Much of ESRT’s Midtown portfolio has been redeveloped to include a pre-build program. Have you noticed an increased level of interest from tenants for those spaces?
Our full-floor spaces and pre-builds cater to all tenants. When we look at the tenants with whom we are signing space, it isn’t just a bunch of startups. We are very, very deliberate in our review of tenant credit quality. Yes, we have leased to LinkedIn and Shutterstock, to Ebay and Ipreo. But we’ve also leased to 3i, one of the largest private equity groups, and Allianz Real Estate. What we’re doing is creating an environment for the best quality tenants at a price point below new but above what other buildings of our vintage receive.
How would you evaluate the strength of the Midtown market overall?
In the market that brokers are calling Times Square South, we see tremendous demand from businesses looking for proximity to transportation. We see people looking for high-quality buildings. People are looking for power, service, Internet connectivity and landlords that run the building efficiently.
What are you seeing in other areas of the market?
Downtown Manhattan is very interesting. New York City and New York State have pumped billions of dollars down there. I would expect that all of those billions would have an effect.
If you look at new development both at Hudson Yards and downtown, they offer a certain type of product. But from our perspective we don’t compete with them at all.
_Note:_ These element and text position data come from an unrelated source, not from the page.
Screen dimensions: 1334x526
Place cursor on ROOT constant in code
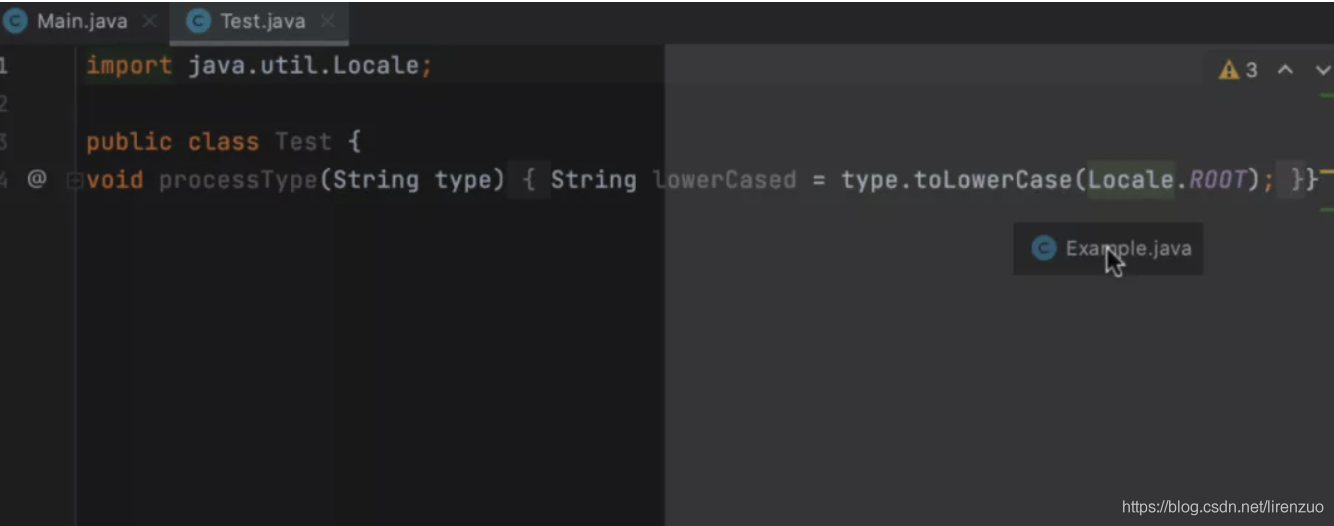(x=1217, y=180)
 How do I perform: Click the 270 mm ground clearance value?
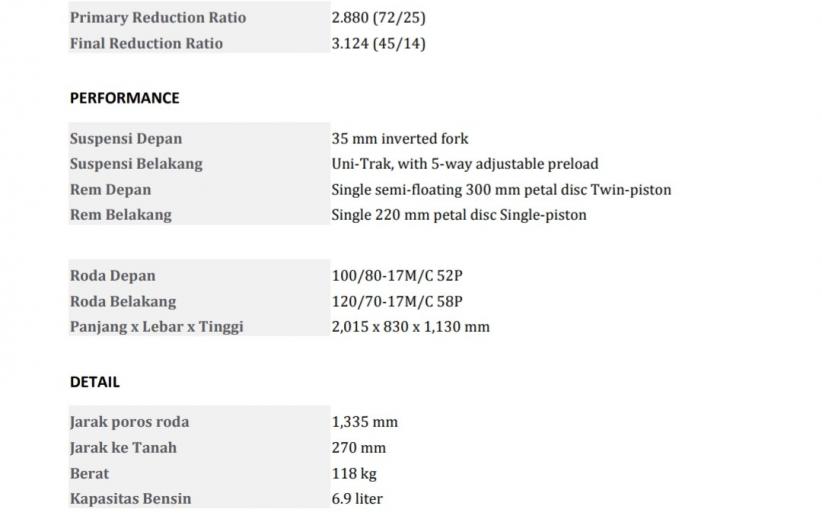[x=359, y=448]
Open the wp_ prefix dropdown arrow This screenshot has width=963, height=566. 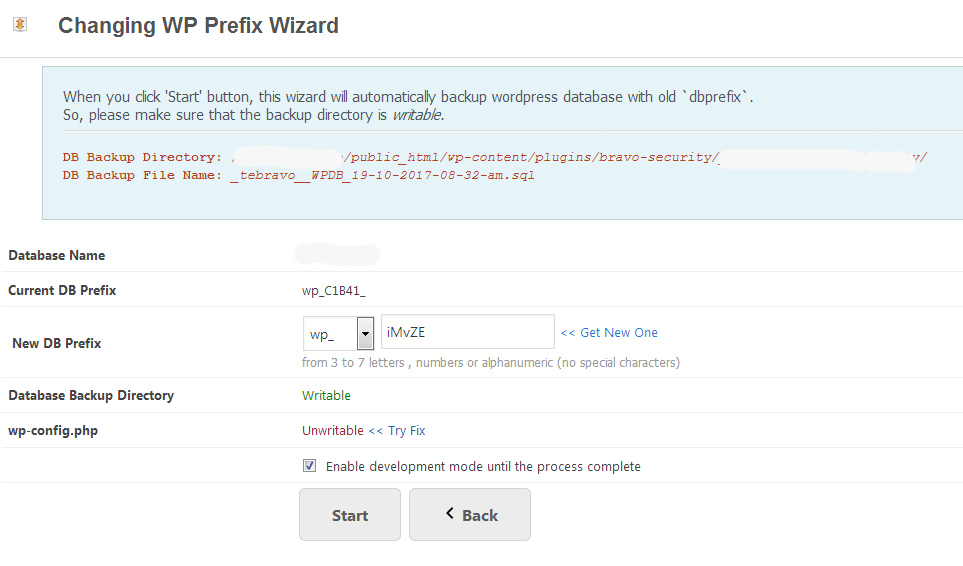coord(365,333)
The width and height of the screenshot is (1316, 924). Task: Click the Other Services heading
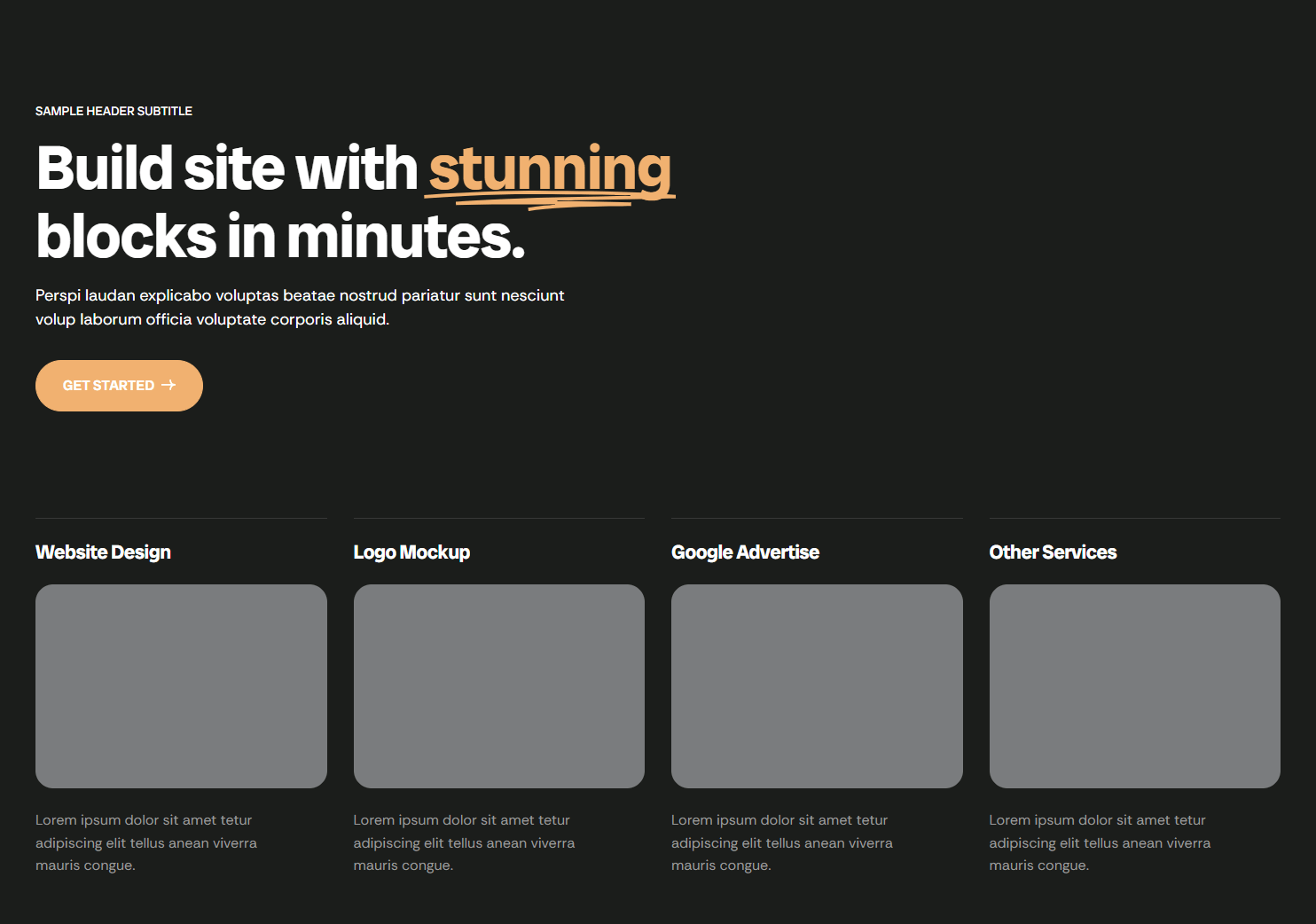pos(1053,552)
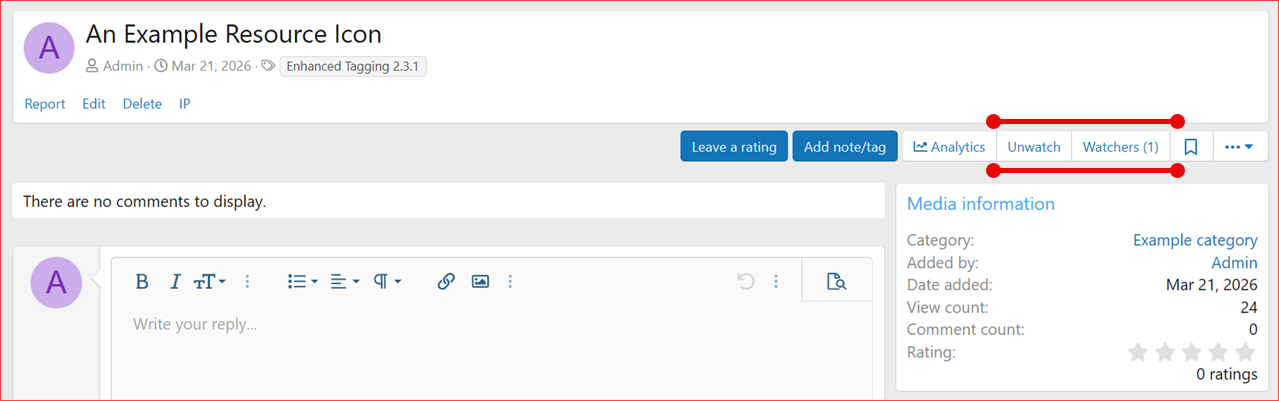This screenshot has width=1279, height=401.
Task: Open Analytics for this media
Action: pos(949,147)
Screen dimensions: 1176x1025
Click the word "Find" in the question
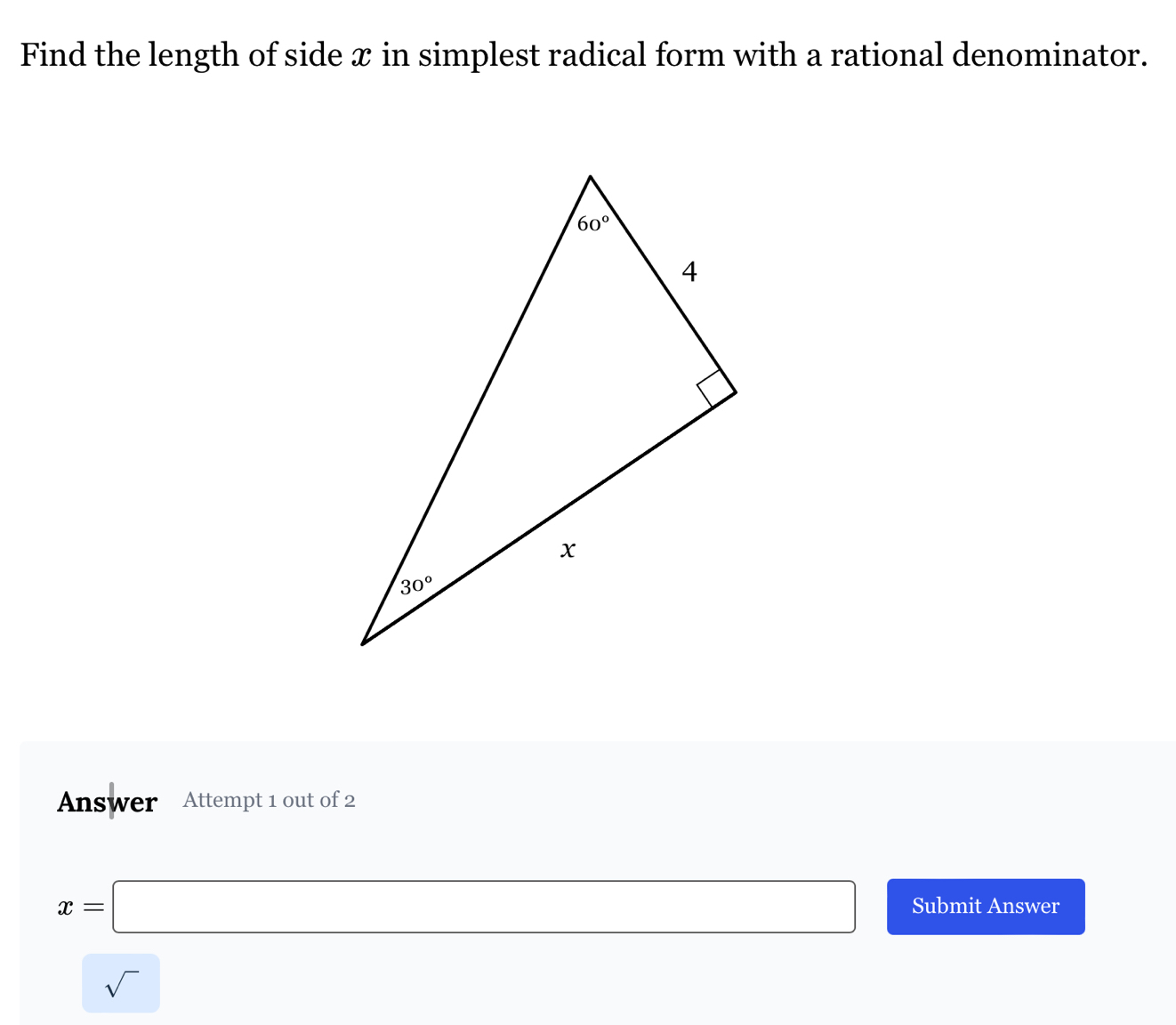click(53, 55)
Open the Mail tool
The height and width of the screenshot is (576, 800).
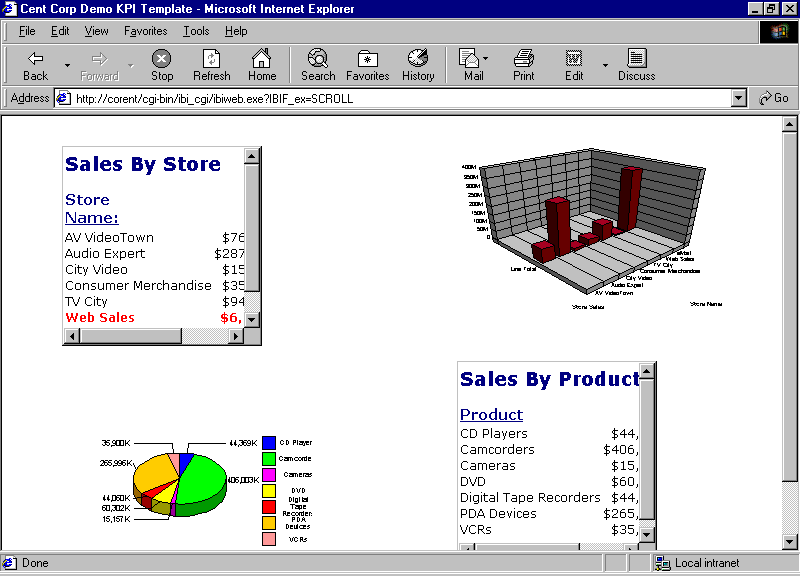470,63
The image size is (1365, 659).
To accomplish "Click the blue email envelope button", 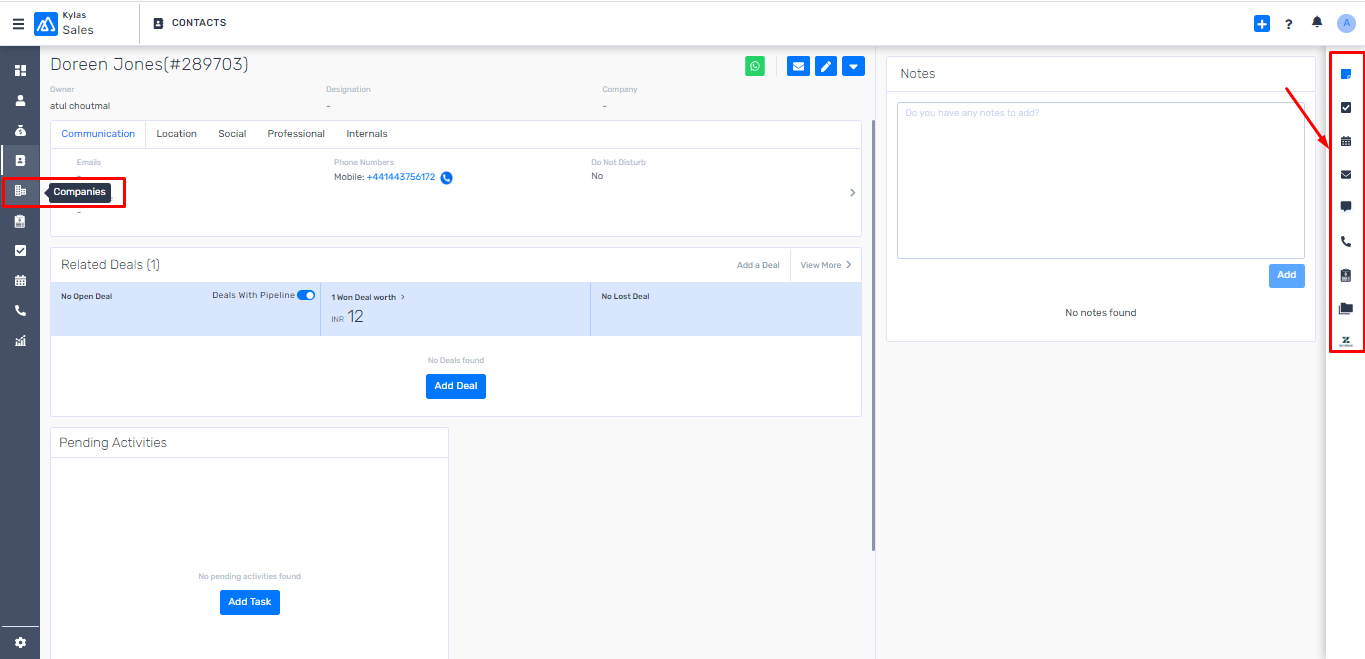I will [798, 67].
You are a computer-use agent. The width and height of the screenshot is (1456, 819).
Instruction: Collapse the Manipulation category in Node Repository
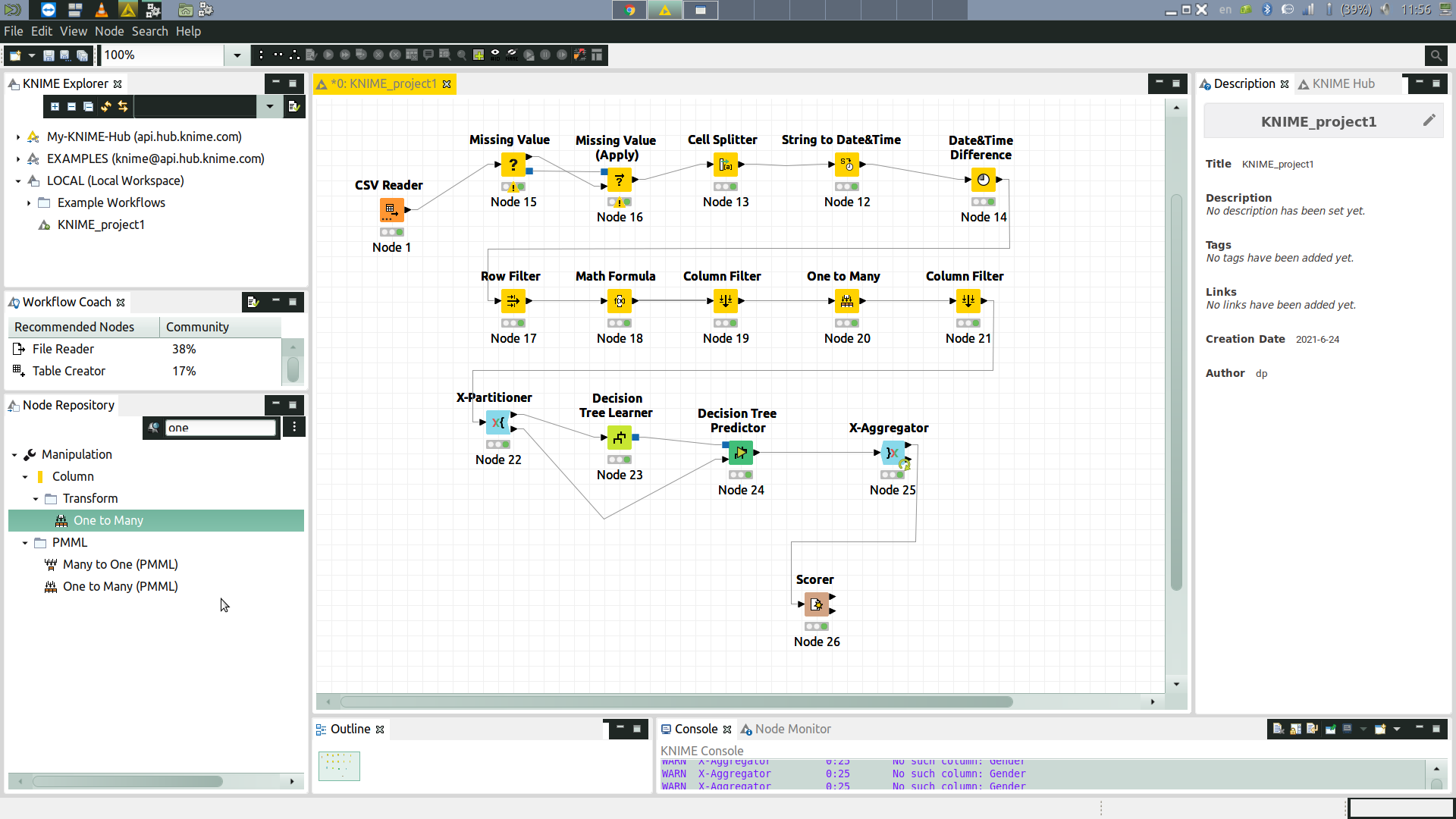[14, 454]
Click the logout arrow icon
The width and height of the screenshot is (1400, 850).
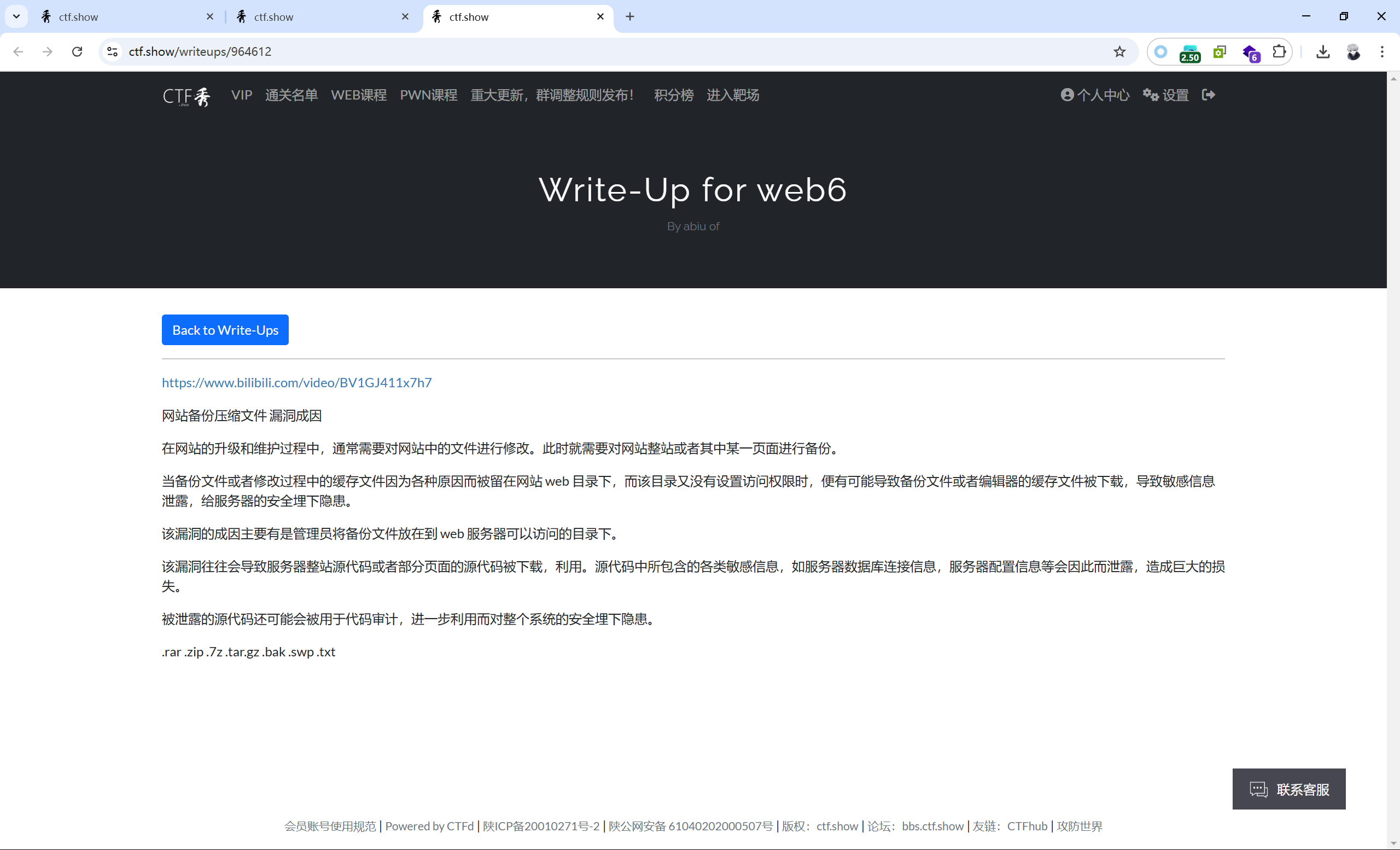click(1208, 95)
Our price point is $20 to $30 per square foot less. We like our market position geographically and what we offer.
So, you wouldn’t branch out?
Our No. 1 focus right now is determining if we are going to be buying the optioned properties at 1400 Broadway and 112 West 34th Street. I have no say in whether that gets done or not, but I do have to pay attention to whether or not they choose to buy. We’ll see what happens there.
We have 1.9 million square feet in our portfolio left to redevelop. For the time being, we will judge ourselves on redeveloping and re-tenanting that space.
As far as new acquisitions, we are always going to be looking, but prices are fairly full. We are working with our new portfolio on how we can solve people’s problems going forward. That is going to be a focus for us.
Are you working on any other new initiatives?
We are looking at a variety of things, but the No. 1 focus for us is leasing, redeveloping, leasing, redeveloping and leasing. We are so focused. That is our mandate and that is what we are focused on.
We are going to move forward intelligently and look forward to where we are going to make money. We are not going to grow for growth’s sake; that isn’t our model. I am personally one of the largest shareholders in the company. I didn’t position us this way to make unintelligent decisions.